▸ DOCUMENT PASSAGE:
┌──

Here’s another case in Rome where an older building has been incorporated into a newer one and where its function therefore changes without however losing its personality. If you happen to be in Trastevere in the morning (best time to visit, really) and make it to Piazza San Cosimato and its lively daily market, be sure to check into the hospital… per un caffé.
The Nuovo Ospedale Regina Margherita has completely enveloped the 9th century Benedictine church and cloister of San Cosimato itself, and a visit is delightful for various reasons.
First, the double columned cloister with its rose bushes and fruit trees is probably quite similar to how it appeared 1000 years ago, and just as pleasingly peaceful. It is also a cat sanctuary, which would not be complete without the Roman marble bathtubs and columns sprinkled throughout. Supposedly, the area is the site of Augustus’ naumachia, an arena for mock naval battles.
Yet mixed among the many ancient Roman inscribed marble pieces mounted along an entire wall of the wrap-around inner portico are plastic signs for the centro geriatrico or endoscopia digestiva, reminding you that this really is a hospital.
However, keep an eye out for the door under the portico with no sign that has the steady stream of doctors, nurses, and even patients coming and going. That’s the hospital café, and much like all cafés in public buildings (airports, docks, hospitals, etc.), they serve a mean cappuccino and espresso.

└──

▸ PROBLEM STATEMENT:
Please answer from the San Cosimato passage: what is the area supposedly the site of?

▸ GIVEN INFORMATION:

┌──

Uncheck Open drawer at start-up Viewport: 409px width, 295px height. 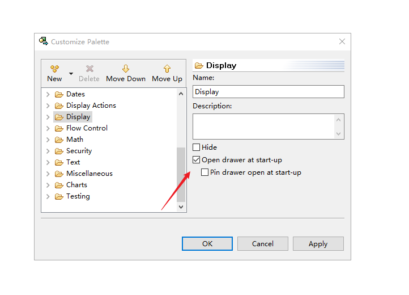tap(197, 160)
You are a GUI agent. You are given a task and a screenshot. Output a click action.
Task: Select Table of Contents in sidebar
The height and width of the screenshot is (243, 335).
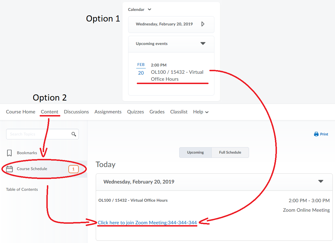coord(22,189)
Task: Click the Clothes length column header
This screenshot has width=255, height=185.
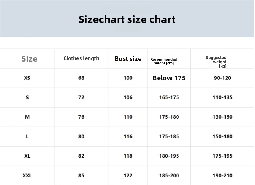Action: [81, 58]
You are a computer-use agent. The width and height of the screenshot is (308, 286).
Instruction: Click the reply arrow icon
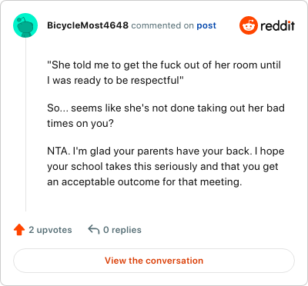94,229
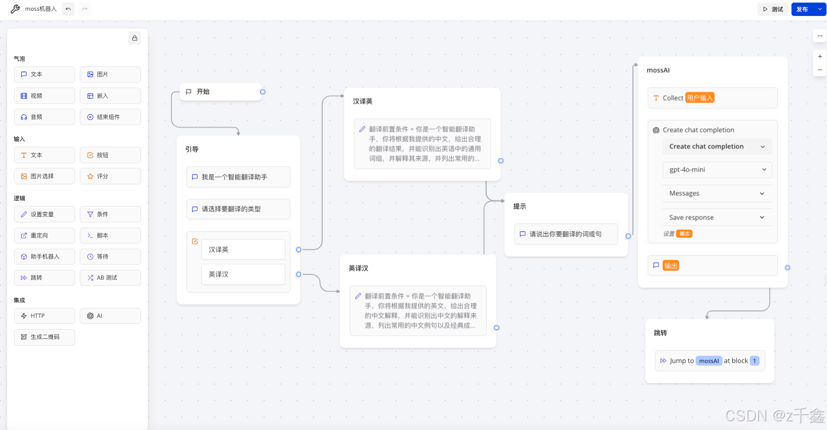Expand the Messages section
This screenshot has width=827, height=430.
point(717,194)

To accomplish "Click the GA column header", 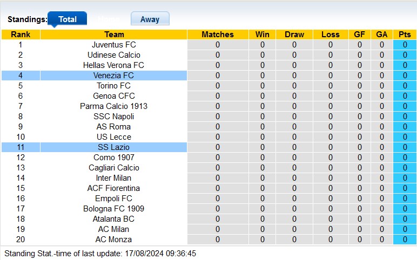I will click(x=382, y=35).
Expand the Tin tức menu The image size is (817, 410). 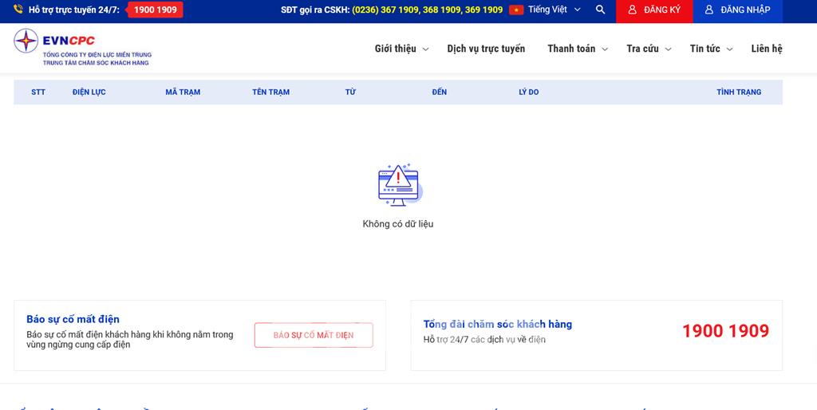[711, 49]
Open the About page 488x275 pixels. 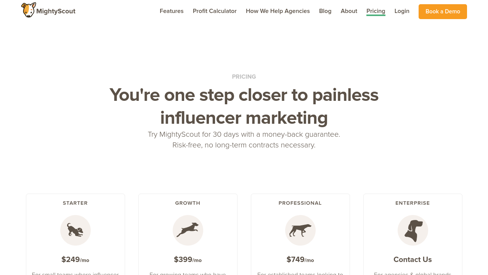pyautogui.click(x=349, y=11)
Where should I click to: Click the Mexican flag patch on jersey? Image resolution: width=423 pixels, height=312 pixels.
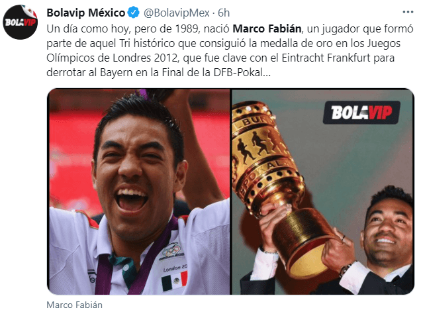[x=174, y=282]
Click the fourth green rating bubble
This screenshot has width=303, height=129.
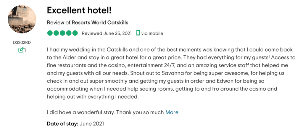point(69,33)
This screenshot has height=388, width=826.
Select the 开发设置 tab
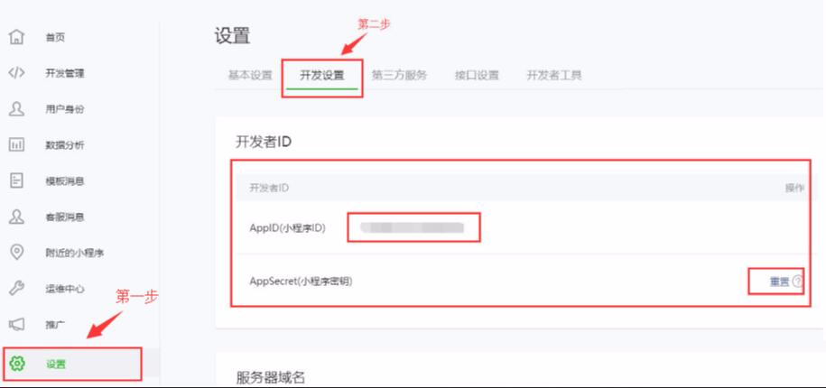[322, 75]
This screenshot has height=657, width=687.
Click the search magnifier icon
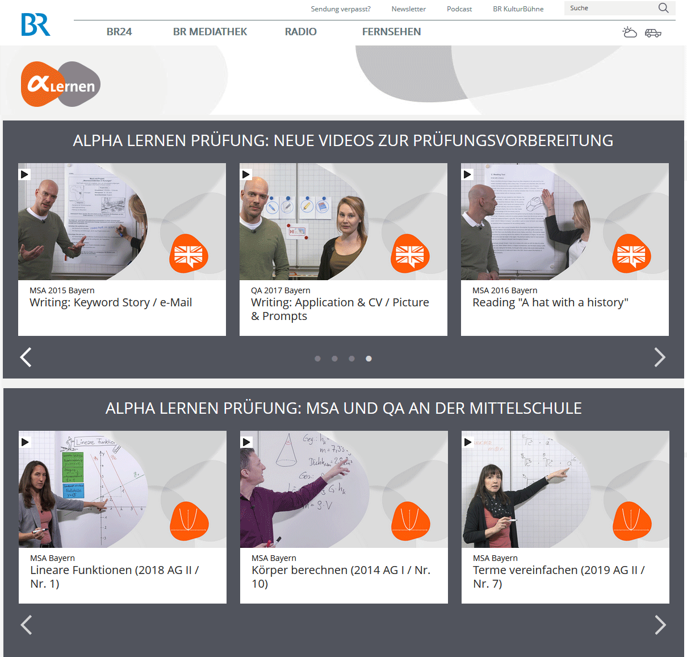pos(663,8)
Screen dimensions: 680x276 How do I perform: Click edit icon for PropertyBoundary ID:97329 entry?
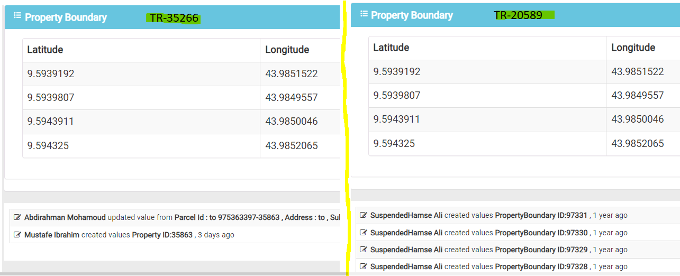point(364,249)
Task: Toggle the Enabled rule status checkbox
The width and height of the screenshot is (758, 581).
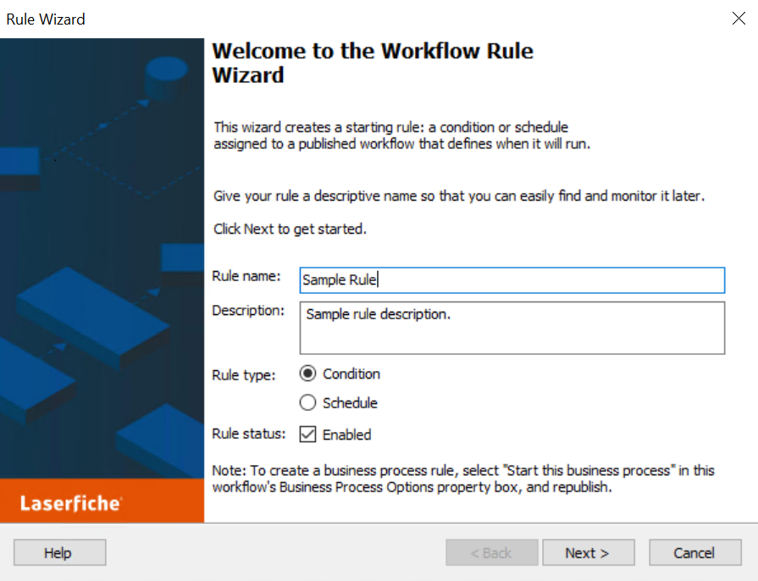Action: [307, 434]
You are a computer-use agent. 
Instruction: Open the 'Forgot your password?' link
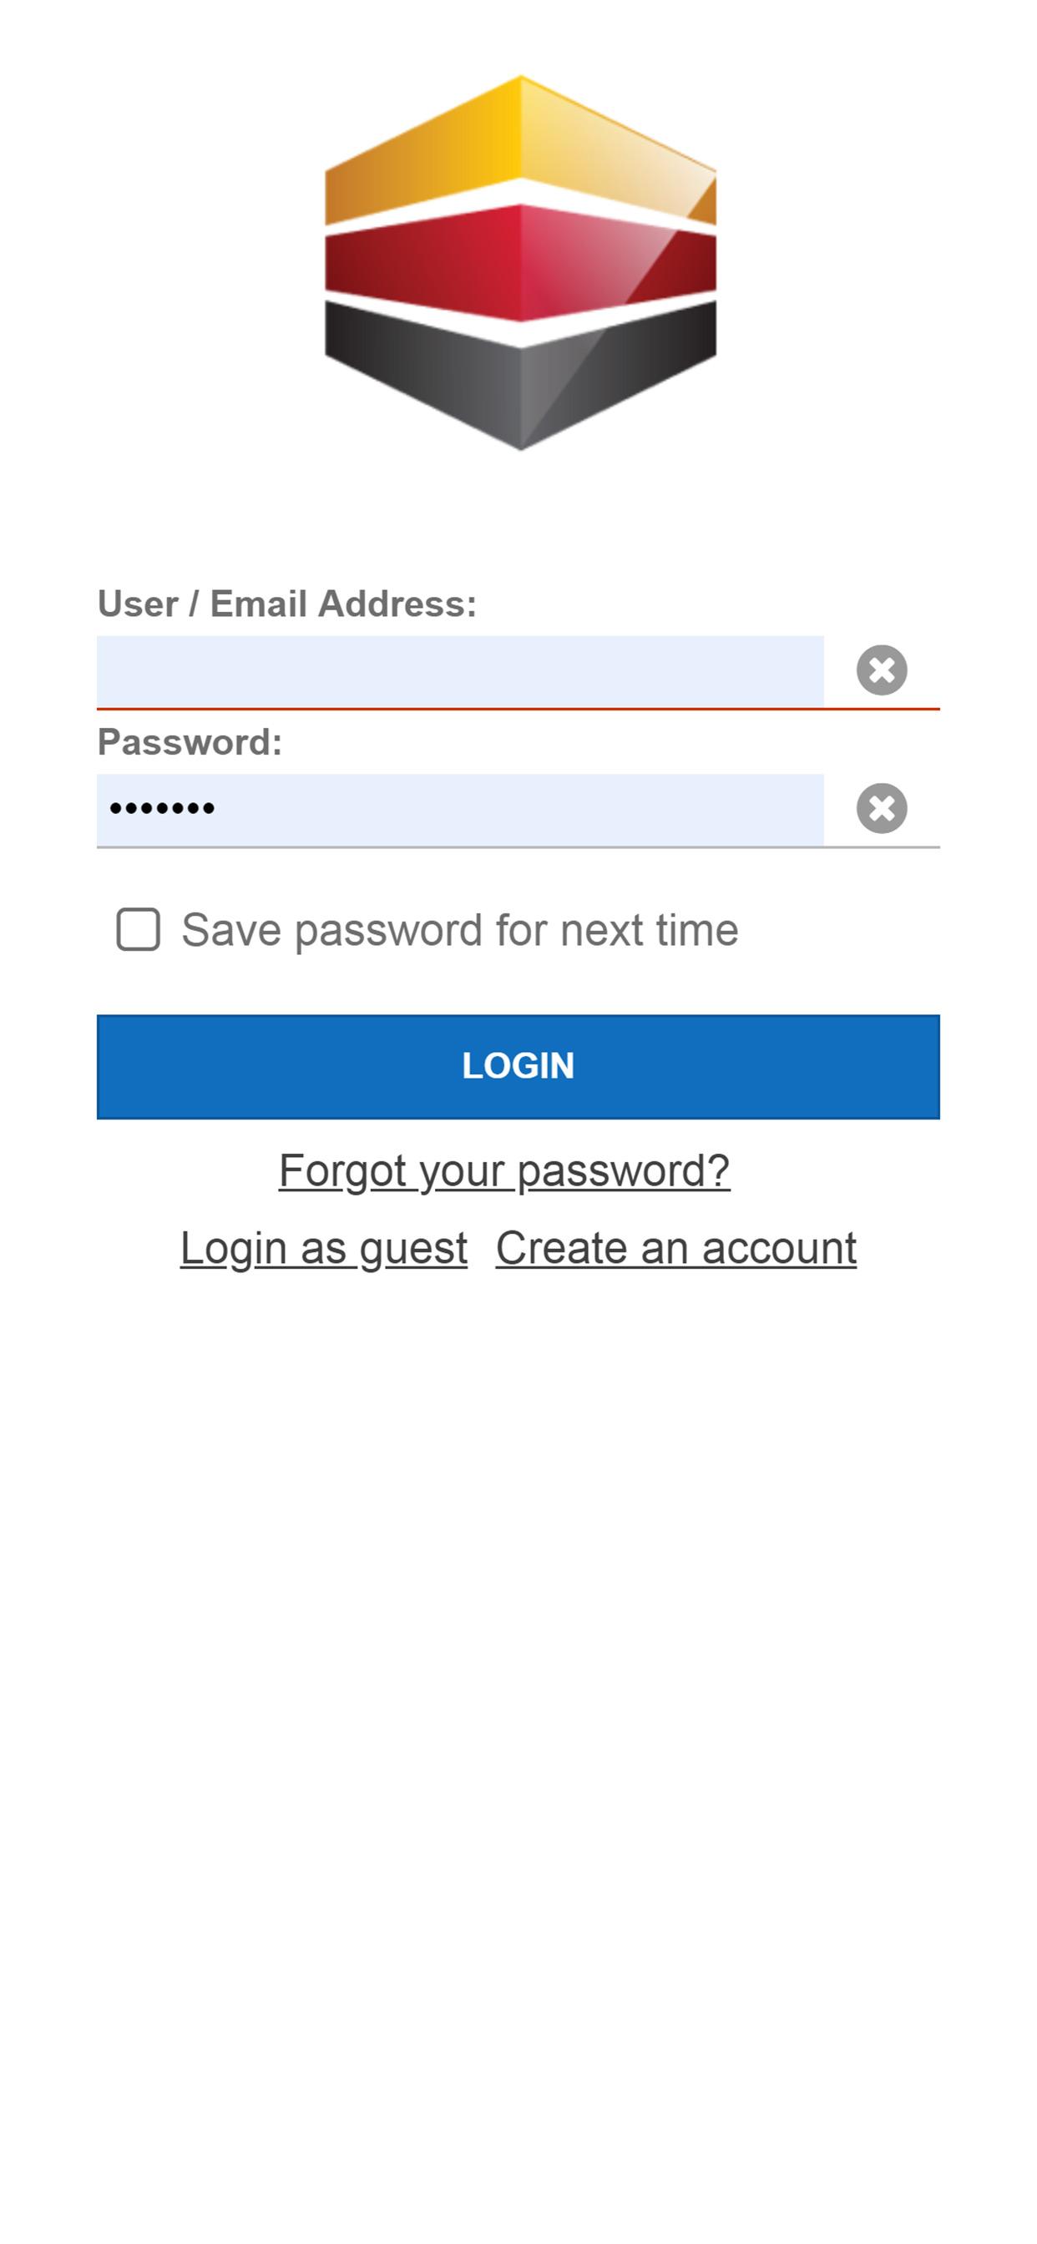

└──

▸ COMPLETED TASK:
Augustus' naumachia, an arena for mock naval battles.